Consequences of logging
Having established guidelines for choosing log severity levels, we propose several ways in which we automatically treat logs based on their severity.
Logs as in-field analytics
We choose to treat the presence of an ERROR log entry as an indication of a software bug that needs to be fixed. It’s safe to assume that a software author would be interested in knowing that their software is logging errors outside their local environment. Therefore we will count the presence of ERROR and FATAL log entries broken down by source component instance, report them via Cobalt, and track these counters as an in-field stability metric.
To view an overview of logging statistics on a device, use the following command:
Component Stats (cs) provides a log stats mode that parses Archivist's inspect tree to provide a summary view of logs generated per component. This view enables engineers to see the types of logs their component generates and the frequency with which it generates various logs relative to other components.
Logs as (un)expected behavior under test
It’s safe to assume that a software author would be interested in knowing that their software is logging errors under controlled conditions set during a test, when such behavior is not expected. Therefore we will introduce behavior into the test runtime that will cause tests to fail if unexpected ERROR logs are observed within the test realm.

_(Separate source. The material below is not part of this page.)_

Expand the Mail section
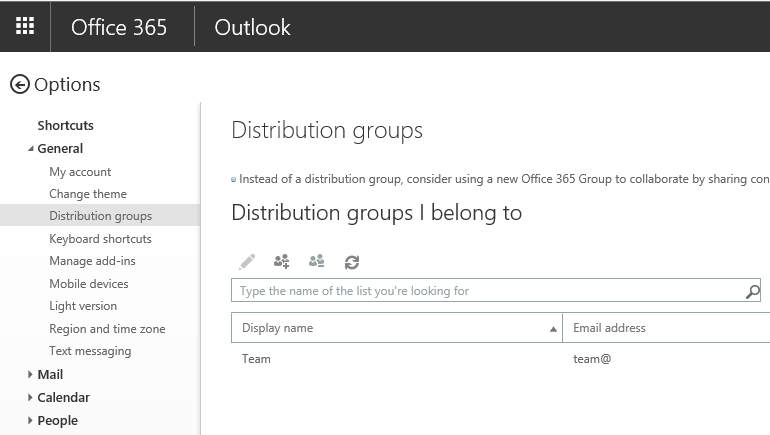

The test runtime behavior described above has been implemented, tested, and documented.
Logging with FATAL severity typically indicates that a core invariant in the system has been violated and proceeding further could lead to data corruption or security vulnerabilities. Termination is the safest course of action in this case.
The component framework can securely identify the source of a log to a component level. Within a component, modules will likely be self-attested and so cannot be trusted to the same degree as component-level identification.
Any logging analytics should avoid exposing any Personally Identifiable Information (PII). For example, we should not expose the full set of components on a user's device in off-device metrics nor the full text of any log messages that might contain any PII.
We intend to publish these logging guidelines as a Fuchsia Development Guide as well.
Drawbacks, alternatives, and unknowns
The proposed changes above create a system of incentives and disincentives to log in certain ways. The intention is to get more value out of logs - notice the important log entries by giving them appropriately high severity, while also reducing the number of less significant log entries with overly high severity.
We consider the risk that these incentives will promote unwanted behaviors, such as avoiding ERROR log entries entirely (even under conditions that call for it). We believe that the motivation to create better software will drive developers to make responsible decisions in how they react to the proposed changes.
We will test the above hypothesis by monitoring developer behavior via analysis of bug reports and occasional interviews with team members, and course-correct as necessary.
Prior art and references
The Google Testing Blog provides some basic guidelines on logging levels.